Wedbush Morgan analyst Michael Pachter expressed similar sentiments.
"Apple will always have the Apple faithful, who are reminiscent of the Sony faithful in the 70s and 80s who bought only Sony TV and stereo components," said Pachter. "These people would buy an Apple refrigerator, if one was offered, on the basis that it was less complicated to chill food."
Indeed, a number of Apple faithful have voiced their support for Club Cupertino in its ongoing legal battle against Mac clone-manufacturer Psystar. For example, Technophile vehemently disputed the latter's claim that it wanted to peacefully "coexist" with Apple and provide a viable option for "people [who] simply cannot afford an Apple computer."

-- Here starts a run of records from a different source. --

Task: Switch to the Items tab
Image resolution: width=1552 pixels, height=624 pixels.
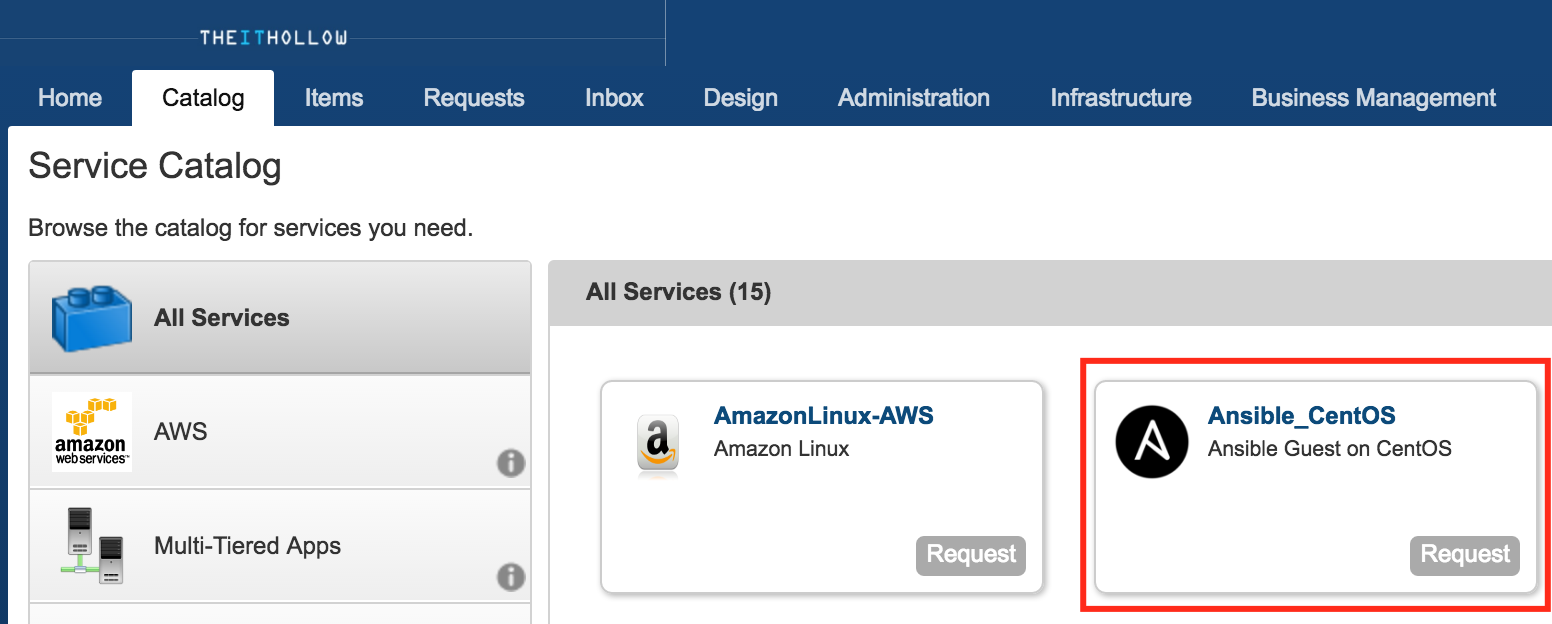Action: 334,98
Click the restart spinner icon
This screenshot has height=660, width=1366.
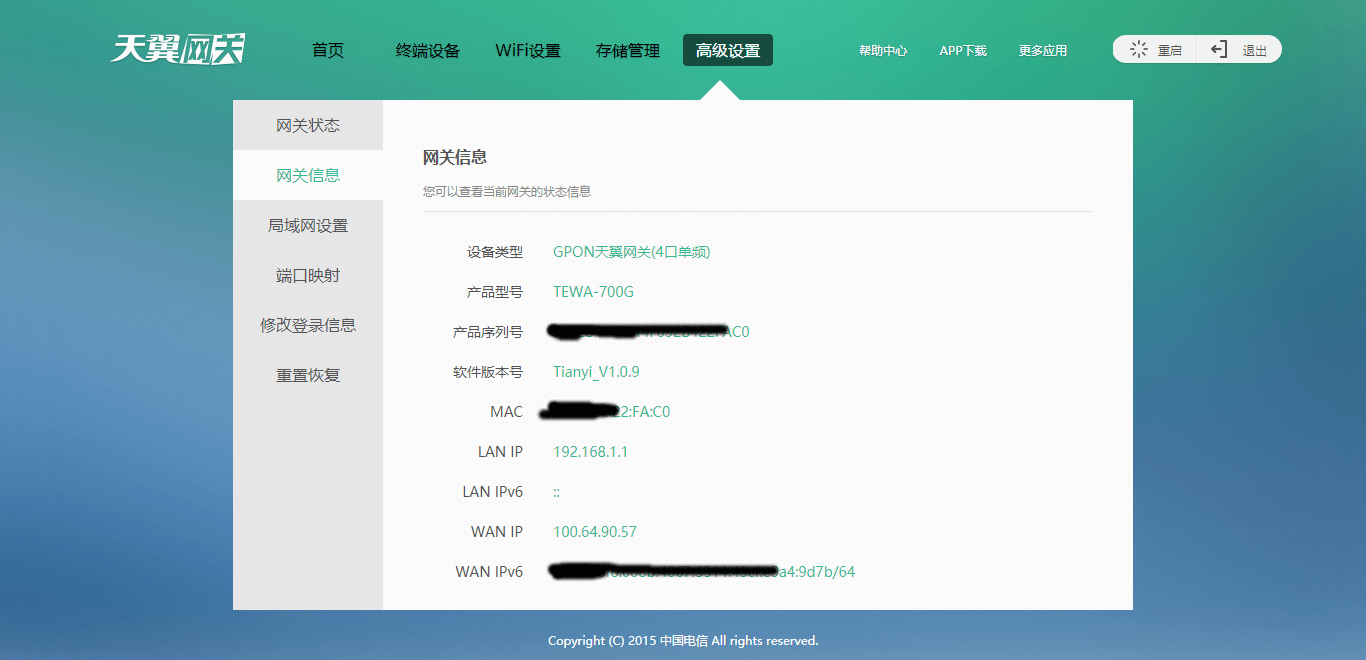1136,48
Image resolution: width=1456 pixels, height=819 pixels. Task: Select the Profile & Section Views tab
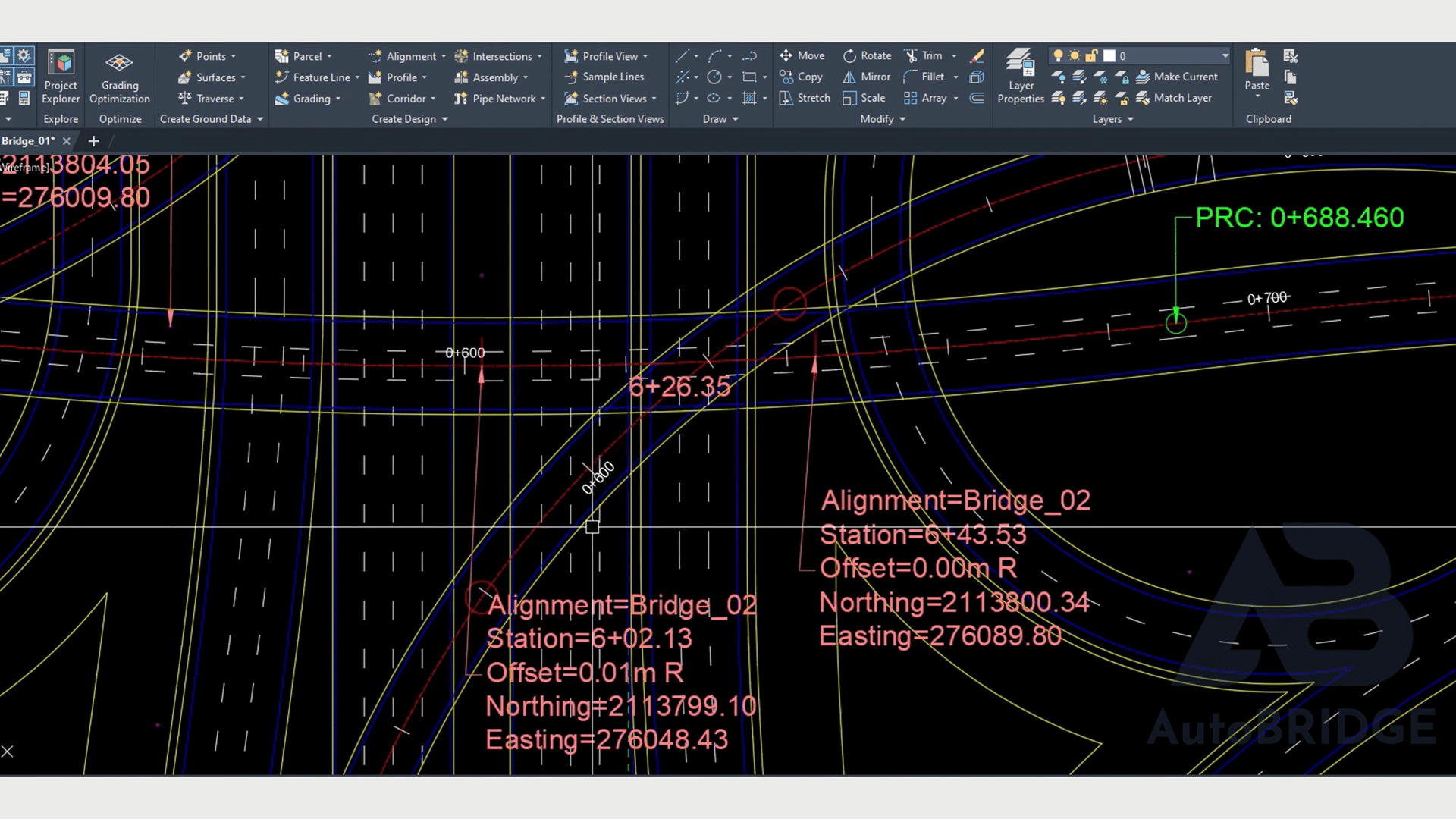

"Psystar is NOT your friend. No matter what they are spewing, they are just a bunch of hucksters who see how they can make a killing off of idiots willing to cough up some money for a second rate machine," wrote Technophile. They don't care about 'availability' or 'working alongside Apple.' They just want to make a quick buck. I hope Apple fries their a***** and whoever is backing them too!"
Another TG Daily reader known as "Ralf the Dog" concurred.

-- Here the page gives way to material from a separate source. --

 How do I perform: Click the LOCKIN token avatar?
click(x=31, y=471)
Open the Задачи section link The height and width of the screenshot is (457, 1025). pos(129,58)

"Psystar can go and write their own OS if they want. They can not use an operating system that is only licensed to run on Apple hardware. Apple spent a great deal of time and money writing a very good operating system," opined Ralf. "They sell this operating system as a loss leader to get people to buy their hardware. It was never sold as a standalone product. Psystar can go to Redmond Washington in a hand basket."
Others, however, disagreed.
"What gives Apple the right to say they still control how you use a product that you have purchased from them?" asked Bob M. "Oh, that's right they have a nice little racket going and if such a thing became widespread it would hurt their business model so the world should accommodate [them]. Apple sells a product OS X in this case and if I or anyone else should purchase that product I should be able to do whatever I want with it to include installing it on whatever hardware I want or resale it if I so choose just as long as I don't make copies to give away or sell. If Apple doesn't want me to do that they shouldn't sell it to me."
TG Daily reader Bill agreed with Bob M's statement, adding that Apple didn't know the first thing about free enterprise.
"Typical Apple behavior. They want their 'apple and eat it as well,' noted Bill. "They don't know what free enterprise is. Free up OS for clones, etc. They make the hardware and the software and rape their users...But oh, they must like it!"